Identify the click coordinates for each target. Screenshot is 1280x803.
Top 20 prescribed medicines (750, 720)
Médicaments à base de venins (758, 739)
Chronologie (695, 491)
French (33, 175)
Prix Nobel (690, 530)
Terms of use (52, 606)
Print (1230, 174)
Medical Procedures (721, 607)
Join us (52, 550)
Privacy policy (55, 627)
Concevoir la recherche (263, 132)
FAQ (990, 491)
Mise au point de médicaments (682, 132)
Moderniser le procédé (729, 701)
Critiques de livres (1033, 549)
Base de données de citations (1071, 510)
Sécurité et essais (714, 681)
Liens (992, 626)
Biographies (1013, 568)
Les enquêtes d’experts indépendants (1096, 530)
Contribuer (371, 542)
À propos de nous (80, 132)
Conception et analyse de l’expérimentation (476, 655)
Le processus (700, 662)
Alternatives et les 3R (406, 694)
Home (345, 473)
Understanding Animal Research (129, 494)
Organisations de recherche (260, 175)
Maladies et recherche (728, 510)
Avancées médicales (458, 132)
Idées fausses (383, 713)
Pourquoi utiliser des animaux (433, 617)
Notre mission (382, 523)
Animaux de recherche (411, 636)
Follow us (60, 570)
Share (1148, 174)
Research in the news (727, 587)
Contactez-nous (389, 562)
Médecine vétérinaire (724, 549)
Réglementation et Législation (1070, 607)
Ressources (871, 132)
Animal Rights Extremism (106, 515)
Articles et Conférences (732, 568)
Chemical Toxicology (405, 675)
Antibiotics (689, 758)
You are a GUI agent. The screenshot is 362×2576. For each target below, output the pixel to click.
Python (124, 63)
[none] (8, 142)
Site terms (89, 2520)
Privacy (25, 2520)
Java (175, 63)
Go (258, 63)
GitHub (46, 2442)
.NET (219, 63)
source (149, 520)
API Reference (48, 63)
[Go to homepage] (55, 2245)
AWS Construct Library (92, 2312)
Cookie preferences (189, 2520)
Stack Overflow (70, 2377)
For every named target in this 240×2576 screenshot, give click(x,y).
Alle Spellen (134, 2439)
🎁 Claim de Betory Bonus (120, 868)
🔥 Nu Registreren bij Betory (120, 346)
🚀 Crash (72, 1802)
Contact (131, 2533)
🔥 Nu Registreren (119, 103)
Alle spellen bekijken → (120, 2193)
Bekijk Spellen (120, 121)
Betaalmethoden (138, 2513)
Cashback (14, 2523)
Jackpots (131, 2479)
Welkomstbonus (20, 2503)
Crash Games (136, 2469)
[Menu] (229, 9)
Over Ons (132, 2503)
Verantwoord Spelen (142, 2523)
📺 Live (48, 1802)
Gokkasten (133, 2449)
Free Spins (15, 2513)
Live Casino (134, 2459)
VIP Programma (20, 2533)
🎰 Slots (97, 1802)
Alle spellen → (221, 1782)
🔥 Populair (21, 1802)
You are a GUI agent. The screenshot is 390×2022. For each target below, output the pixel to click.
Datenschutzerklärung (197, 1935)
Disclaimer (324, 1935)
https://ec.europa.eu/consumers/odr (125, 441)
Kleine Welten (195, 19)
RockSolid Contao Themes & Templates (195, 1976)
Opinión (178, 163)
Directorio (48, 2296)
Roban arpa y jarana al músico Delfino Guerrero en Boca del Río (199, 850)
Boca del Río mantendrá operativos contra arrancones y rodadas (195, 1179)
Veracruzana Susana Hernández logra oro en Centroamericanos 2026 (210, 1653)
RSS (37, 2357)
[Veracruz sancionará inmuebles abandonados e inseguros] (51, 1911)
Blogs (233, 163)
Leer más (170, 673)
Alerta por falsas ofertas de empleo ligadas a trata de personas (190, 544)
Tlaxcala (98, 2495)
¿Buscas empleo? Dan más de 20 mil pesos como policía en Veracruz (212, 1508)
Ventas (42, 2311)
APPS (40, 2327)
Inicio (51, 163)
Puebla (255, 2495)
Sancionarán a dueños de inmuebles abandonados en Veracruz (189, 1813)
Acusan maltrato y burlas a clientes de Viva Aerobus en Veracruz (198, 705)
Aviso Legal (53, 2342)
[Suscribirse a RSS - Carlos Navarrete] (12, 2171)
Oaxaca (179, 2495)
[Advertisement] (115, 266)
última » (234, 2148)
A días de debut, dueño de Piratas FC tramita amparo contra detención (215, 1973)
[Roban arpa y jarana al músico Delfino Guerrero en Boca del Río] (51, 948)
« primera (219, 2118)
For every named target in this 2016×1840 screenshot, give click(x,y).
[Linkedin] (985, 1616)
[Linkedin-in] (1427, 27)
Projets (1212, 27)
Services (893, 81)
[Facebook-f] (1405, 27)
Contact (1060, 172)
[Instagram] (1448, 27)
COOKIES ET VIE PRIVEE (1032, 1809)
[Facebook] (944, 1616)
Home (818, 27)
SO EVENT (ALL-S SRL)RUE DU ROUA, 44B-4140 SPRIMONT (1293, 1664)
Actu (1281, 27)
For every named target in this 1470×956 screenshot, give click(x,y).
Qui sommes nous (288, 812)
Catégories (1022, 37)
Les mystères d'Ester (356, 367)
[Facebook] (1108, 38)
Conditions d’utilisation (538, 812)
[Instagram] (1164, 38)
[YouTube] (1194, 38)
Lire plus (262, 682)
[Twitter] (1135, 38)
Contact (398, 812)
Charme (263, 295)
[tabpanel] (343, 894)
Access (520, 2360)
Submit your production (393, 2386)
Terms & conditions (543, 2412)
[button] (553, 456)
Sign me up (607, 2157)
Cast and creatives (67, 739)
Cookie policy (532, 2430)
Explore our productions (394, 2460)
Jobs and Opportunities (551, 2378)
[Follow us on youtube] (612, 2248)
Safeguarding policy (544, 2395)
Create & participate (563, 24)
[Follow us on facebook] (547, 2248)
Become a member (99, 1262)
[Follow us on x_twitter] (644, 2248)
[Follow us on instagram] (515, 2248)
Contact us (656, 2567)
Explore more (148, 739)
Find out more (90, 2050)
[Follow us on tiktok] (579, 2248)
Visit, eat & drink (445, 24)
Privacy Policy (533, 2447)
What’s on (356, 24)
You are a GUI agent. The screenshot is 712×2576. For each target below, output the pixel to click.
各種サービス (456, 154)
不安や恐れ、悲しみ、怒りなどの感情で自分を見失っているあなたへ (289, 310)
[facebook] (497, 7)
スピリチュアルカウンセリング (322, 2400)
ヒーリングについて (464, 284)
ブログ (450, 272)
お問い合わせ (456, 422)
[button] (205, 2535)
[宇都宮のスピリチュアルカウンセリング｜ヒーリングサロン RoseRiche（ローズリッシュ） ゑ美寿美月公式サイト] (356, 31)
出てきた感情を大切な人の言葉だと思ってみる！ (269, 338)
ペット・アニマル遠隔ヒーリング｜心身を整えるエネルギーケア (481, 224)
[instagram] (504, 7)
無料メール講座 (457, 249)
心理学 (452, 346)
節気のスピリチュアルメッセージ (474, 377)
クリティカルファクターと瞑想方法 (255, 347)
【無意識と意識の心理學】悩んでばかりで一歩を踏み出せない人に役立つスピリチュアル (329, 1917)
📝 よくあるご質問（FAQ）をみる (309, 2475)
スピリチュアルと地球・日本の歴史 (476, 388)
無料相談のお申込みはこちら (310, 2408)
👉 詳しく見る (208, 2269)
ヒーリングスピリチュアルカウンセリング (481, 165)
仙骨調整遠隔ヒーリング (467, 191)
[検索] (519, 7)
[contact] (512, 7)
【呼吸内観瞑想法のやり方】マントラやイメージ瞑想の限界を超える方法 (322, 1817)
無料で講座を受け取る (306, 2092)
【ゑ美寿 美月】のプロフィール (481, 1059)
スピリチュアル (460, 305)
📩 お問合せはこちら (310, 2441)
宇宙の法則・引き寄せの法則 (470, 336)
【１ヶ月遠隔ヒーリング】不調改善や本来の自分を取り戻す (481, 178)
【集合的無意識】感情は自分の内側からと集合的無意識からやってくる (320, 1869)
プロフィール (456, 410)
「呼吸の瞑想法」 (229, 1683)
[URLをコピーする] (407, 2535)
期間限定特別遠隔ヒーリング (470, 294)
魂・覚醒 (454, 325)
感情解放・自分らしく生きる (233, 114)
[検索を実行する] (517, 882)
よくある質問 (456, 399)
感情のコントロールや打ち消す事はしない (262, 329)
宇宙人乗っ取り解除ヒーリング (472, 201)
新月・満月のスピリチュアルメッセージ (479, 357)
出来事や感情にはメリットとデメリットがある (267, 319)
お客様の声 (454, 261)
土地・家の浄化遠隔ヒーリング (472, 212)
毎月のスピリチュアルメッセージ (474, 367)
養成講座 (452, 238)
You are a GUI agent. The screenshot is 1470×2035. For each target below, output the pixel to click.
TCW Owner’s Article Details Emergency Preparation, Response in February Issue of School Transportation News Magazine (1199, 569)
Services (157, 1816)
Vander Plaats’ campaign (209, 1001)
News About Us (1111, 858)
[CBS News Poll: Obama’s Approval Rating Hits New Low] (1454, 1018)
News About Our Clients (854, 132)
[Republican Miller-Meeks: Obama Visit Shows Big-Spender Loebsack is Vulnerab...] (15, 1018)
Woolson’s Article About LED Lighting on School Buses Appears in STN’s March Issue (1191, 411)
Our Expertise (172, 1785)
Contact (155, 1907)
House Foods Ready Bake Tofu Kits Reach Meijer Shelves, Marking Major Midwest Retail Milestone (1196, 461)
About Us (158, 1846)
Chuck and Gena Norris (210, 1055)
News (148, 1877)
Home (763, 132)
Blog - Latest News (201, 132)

---

▶ _What the task asks_:
Give back exactly the lines above, from the line containing "Crash (72, 1802)" through the line containing "Over Ons (132, 2503)", with both end lines and nothing more.

▶ _Worked solution_:
🚀 Crash (72, 1802)
Contact (131, 2533)
🔥 Nu Registreren (119, 103)
Alle spellen bekijken → (120, 2193)
Bekijk Spellen (120, 121)
Betaalmethoden (138, 2513)
Cashback (14, 2523)
Jackpots (131, 2479)
Welkomstbonus (20, 2503)
Crash Games (136, 2469)
[Menu] (229, 9)
Over Ons (132, 2503)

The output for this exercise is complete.